A terceira lei de Newton, conhecida como lei da ação e reação, afirma que para toda força de ação que é aplicada a um corpo surge uma força de reação em um corpo diferente. Pois bem. Os ataques ao ministro Alexandre de Moraes, do Supremo Tribunal Federal (STF), ocorrido no último fim de semana, justificaram nesta semana o envio, pelo governo federal, de um projeto ao Congresso Nacional prevendo punições mais serveras para quem atacar os chefes dos Três Poderes. A medida prevê ainda penas para quem organizar ou financiar atos antidemocráticos.
O projeto encaminhado pelo governo Lula (PT) prevê uma alteração no Código Penal para estabelecer pena de prisão de 20 a 40 anos para quem “atentar contra a vida” do presidente e vice; presidentes de Câmara e Senado; ministros do Supremo Tribunal Federal (STF) e o procurador-geral da República. Os pontos previstos no texto, que precisa do crivo dos parlamentares para entrar em vigor, são esses. Pena de reclusão para quem cometer crimes contra o Estado Democrático de Direito e Golpe de Estado:
. 6 a 12 anos de prisão – para quem organizar ou liderar movimentos antidemocráticos;
. 8 a 20 anos de prisão – para quem financiar movimentos antidemocráticos;
. 6 a 12 anos de prisão e mais pena correspondente à violência – vale para crimes que atentem contra a integridade física e a liberdade do Presidente da República, do Vice-Presidente da República, do Presidente do Senado Federal, do Presidente da Câmara dos Deputados, dos Ministros do Supremo Tribunal Federal e do Procurador-Geral da República, com fim de alterar a ordem constitucional democrática;
. 20 a 40 anos de prisão – para crimes que atentem contra a vida das autoridades citadas acima, com fim de alterar a ordem constitucional democrática.

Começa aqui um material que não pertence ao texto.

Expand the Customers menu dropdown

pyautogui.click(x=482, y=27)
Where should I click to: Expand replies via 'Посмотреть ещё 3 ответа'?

A proposta vai tramitar na Câmara dos Deputados e depois no Senado. Atualmente, o Código Penal determina reclusão de “4 a 8 anos para quem tentar, com emprego de violência ou grave ameaça, abolir o Estado Democrático de Direito, impedindo ou restringindo o exercício dos poderes constitucionais”. Também há a precisão de prisão, entre 4 e 12 anos, “para quem tentar depor, por meio de violência ou grave ameaça, o governo legitimamente constituído”.
A proposta surge como uma resposta a casos de extremismo verificados desde o fechamento das urnas, no ano passado, quando o atual presidente saiu vitorioso. O ato mais grave ocorreu no 8 de janeiro, quando as sedes dos Três Poderes foram invadidas e depredadas por apoiadores do ex-presidente Jair Bolsonaro (PL). Na sexta-feira da semana passada, dia 14, o ministro Alexandre de Moraes foi alvo de ataques quando embarcava da Itália para o Brasil. Além de insultos, o filho dele foi empurrado e levou um tapa que derrubou os óculos.
Se a lei proposta já estivesse em vigor, uma eventual punição contra os suspeitos seria bem mais dura que as previstas na legislação atual.